The NDP founder, who seems to be on the mend with his party after a years-long rift with former leader, Arnhim Eustace, said he hopes he is speaking on behalf of the NDP on this issue.
“I would not like to think that the NDP supports the lack of human rights and the abolition of the judiciary and the abolition of the congress. If the NDP supports the abolition of the congress, that means they don’t want Parliament to exist. No, no. We can’t go down that road.”
He said whether people like it or not, kingdoms fall.
“The kingdoms of Maduro, Chavez, will fall. I see that our intelligent finance minister is taking a position. It looks as if now that [Fidel] Castro is dead and [Hugo] Chavez is dead, he must be the leading advocate of socialism in the world. You’re going against the entire world supporting Venezuela…
“… the whole world is paying attention to Venezuela. Are we an island to ourselves? Should we not be paying attention too? It’s a terrible situation. Venezuela was once the wealthiest country in the whole of South America. And now, Venezuela is the poorest.”
Mass exodus amidst runaway inflation
He said that in 2017, the number of persons who had “abandoned” Venezuela for the United States was 290,224, for Columbia 600,000, for Spain, 208,333; for Ecuador, 39,579, for Brazil 35,000, and for Chile 119,051.
“Fourteen countries have recalled their ambassadors, including Argentina, Brazil, Canada. All those are some recent ones but several other countries have withdrawn their ambassadors before.”
He said that on the day of his comment, US$1 was valued 6,049,200 bolivars, according to Oanda, a currency exchange website.
He said the 6.04 million exchange rate was after five zeros had been dropped from the figure.

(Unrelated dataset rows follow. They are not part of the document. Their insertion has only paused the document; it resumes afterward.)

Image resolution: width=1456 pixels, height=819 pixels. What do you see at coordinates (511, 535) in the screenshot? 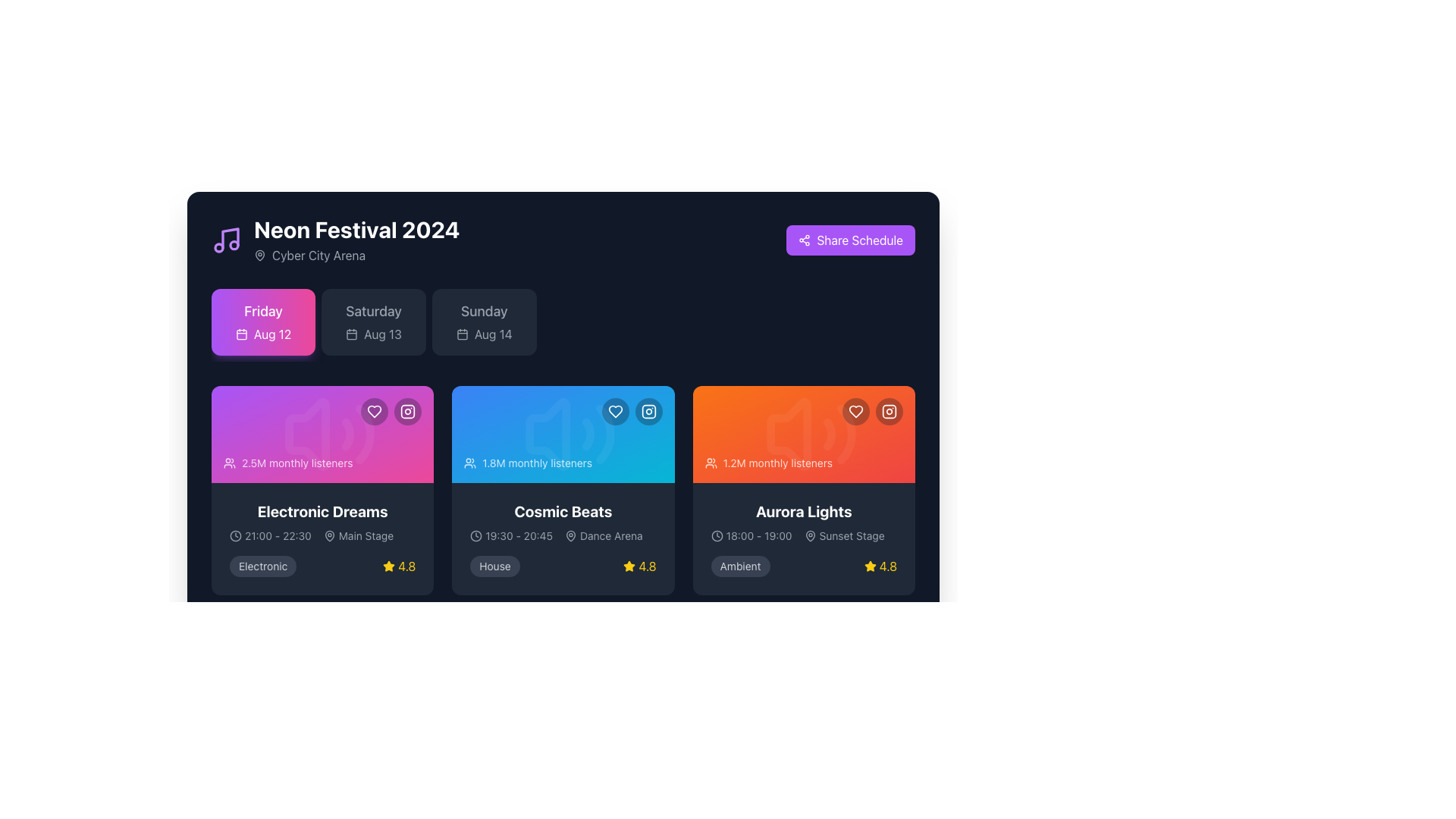
I see `the Label with an icon and text that represents the scheduled time for the 'Cosmic Beats' event, located to the left of the text 'Dance Arena'` at bounding box center [511, 535].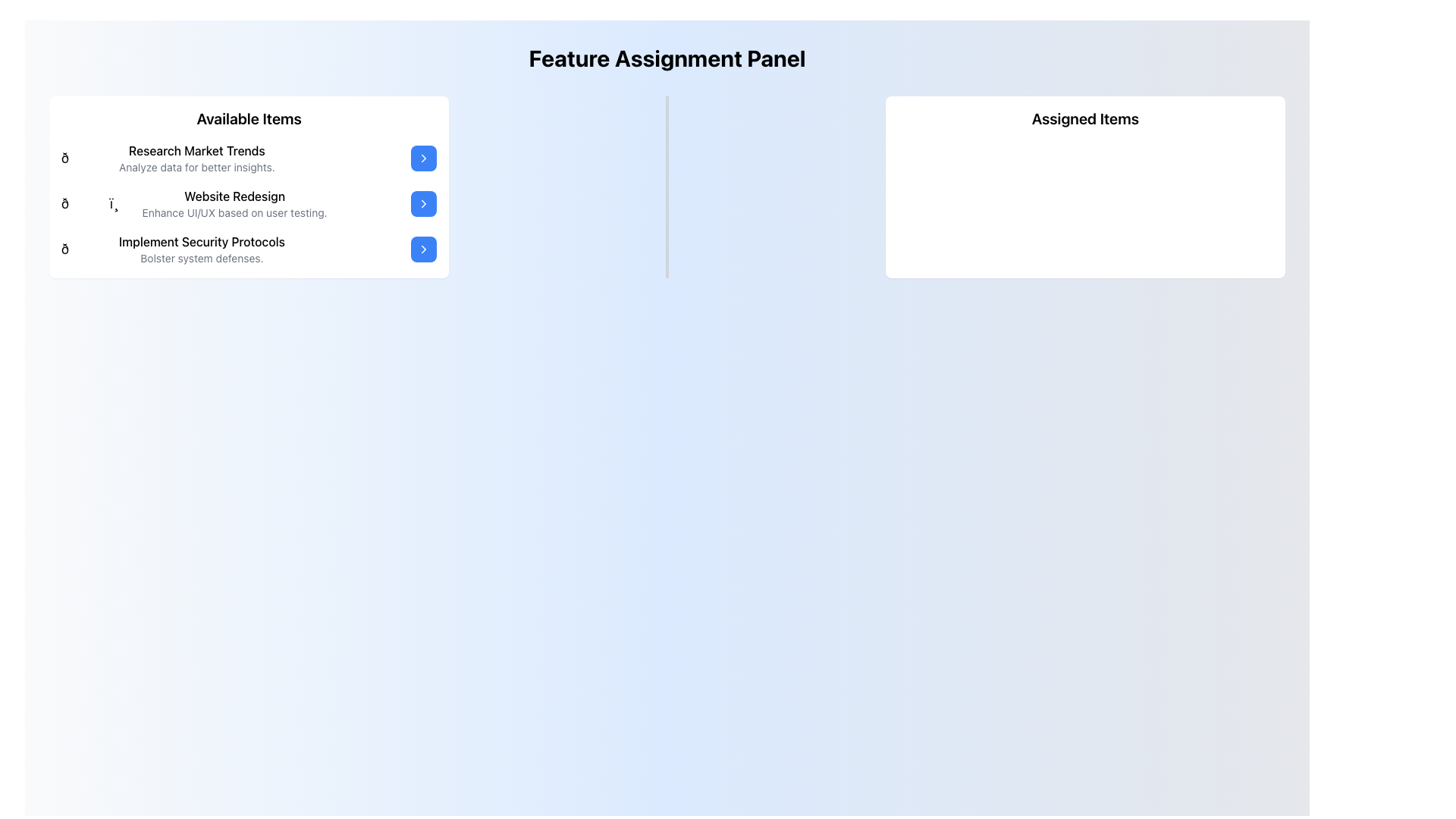  Describe the element at coordinates (173, 248) in the screenshot. I see `the third list item or card in the left panel titled 'Available Items', which contains information about implementing security protocols` at that location.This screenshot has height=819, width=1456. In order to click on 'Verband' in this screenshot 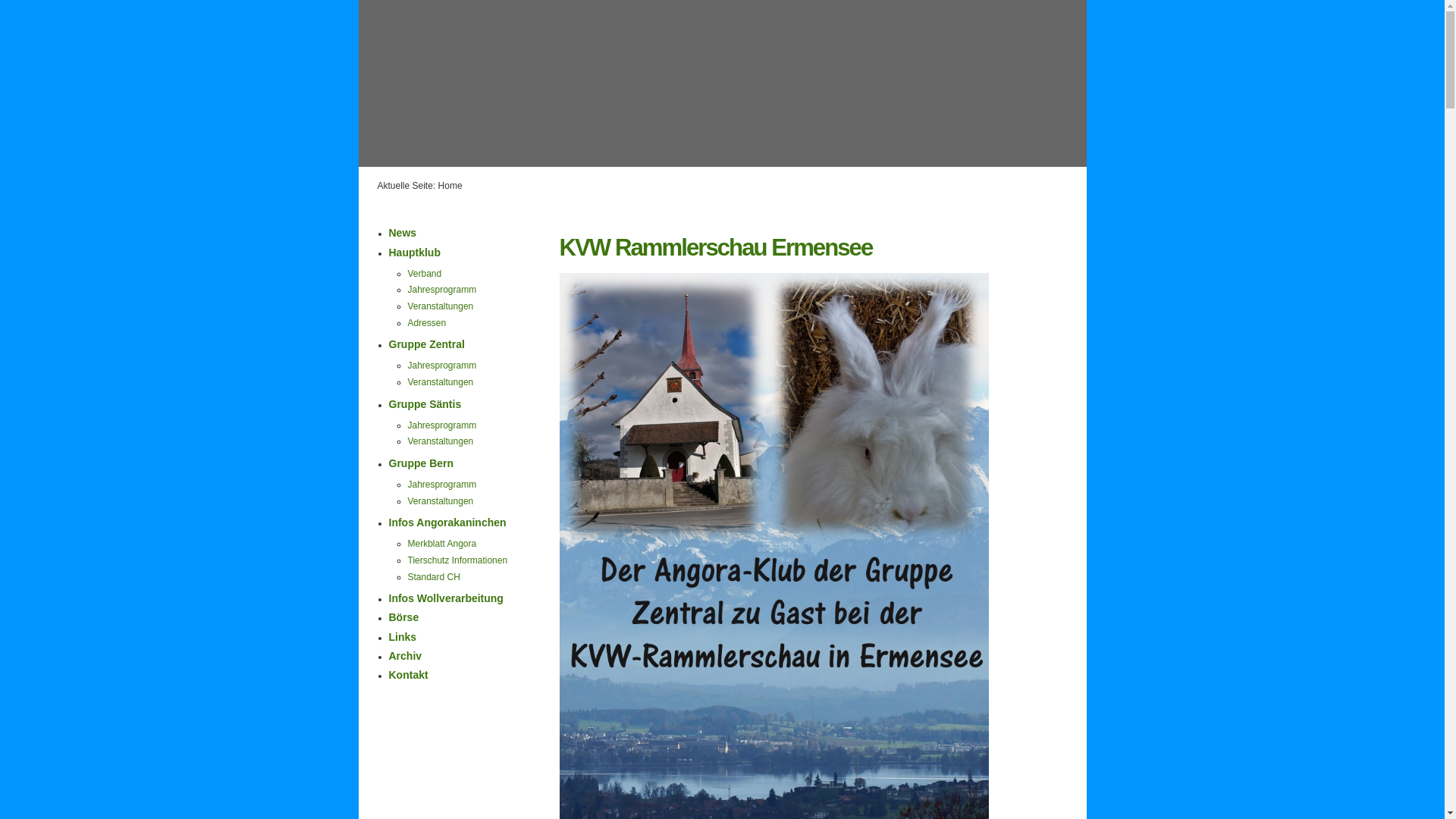, I will do `click(407, 274)`.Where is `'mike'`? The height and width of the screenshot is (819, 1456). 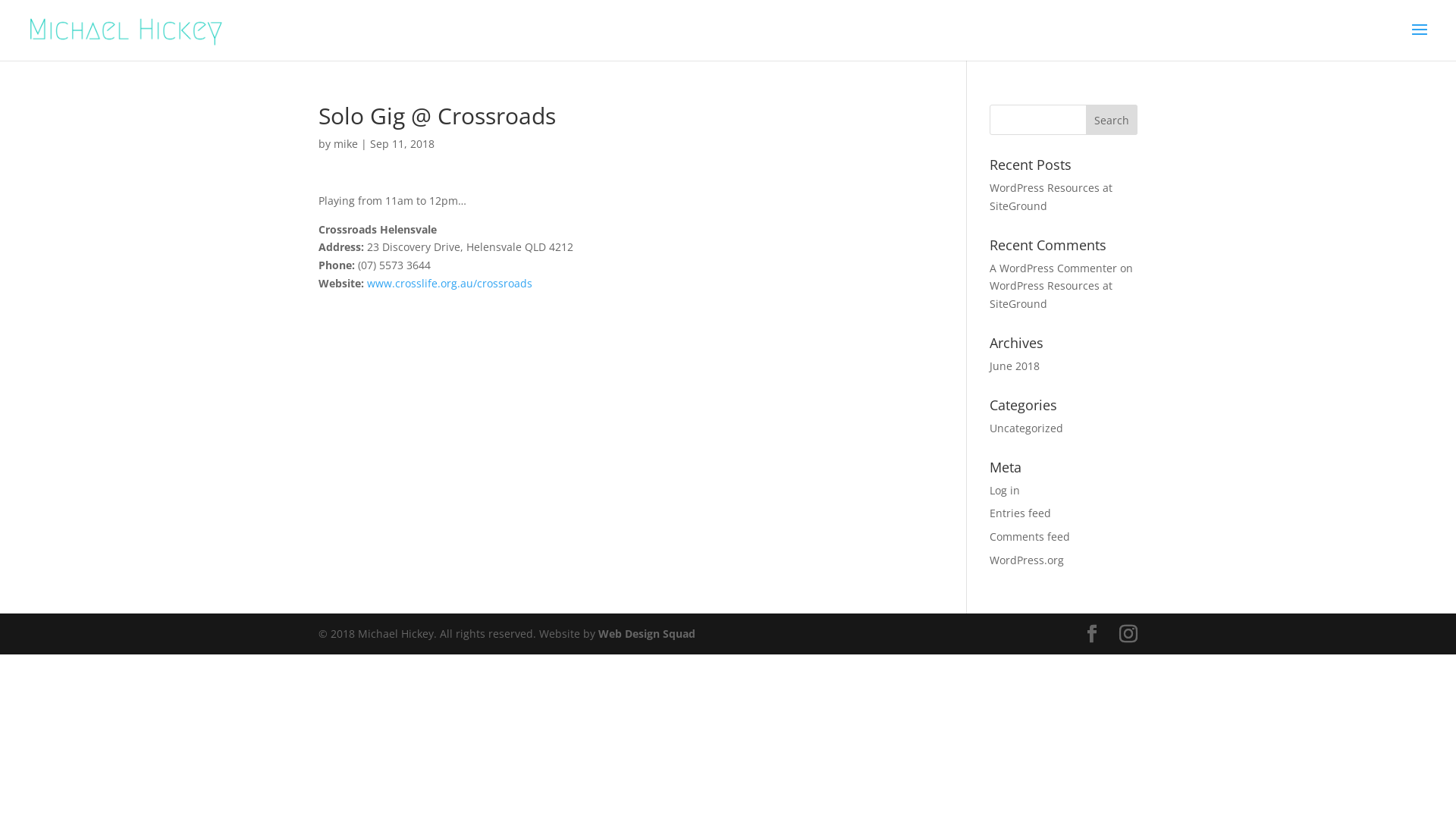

“It’s too much. They can’t count it.”
Sir James said he had a copy of The Economist from May 12, 2012 and the exchange rate was US$1 to 4.29 bolivars.
“And it was also the same rate the year before,” Sir James said adding that The Economist has a tabulation of major currencies, including the bolivars.
“If you look at a current issue of The Economist, there is no quotation on Venezuela because there is no space in the column to put in all these millions.
“And there is total chaos in that country.”
Sir James said that the situation in Venezuela is totally different from when he first visited as trade minister in the 1960s.
“Venezuela, at that time, was the richest country in South America. If you go into the Caracas Hilton on a Saturday night, where my delegation was staying, you’d think that you are in Paris.”
He said that at that time it was said that there were a lot of poor people in Venezuela but it was mainly Colombians who were fleeing the conflict with the drug cartels.
“Over a million Colombians migrated to Venezuela. I don’t believe there is a single Colombian in Venezuela and it is because of the kindness of Venezuela to Colombia in the past that Colombia is prepared to take in so many Venezuelans.
“And it is terrible,” he said.
“We have to bear in mind and listen to what is happening to our neighbours,” Sir James said.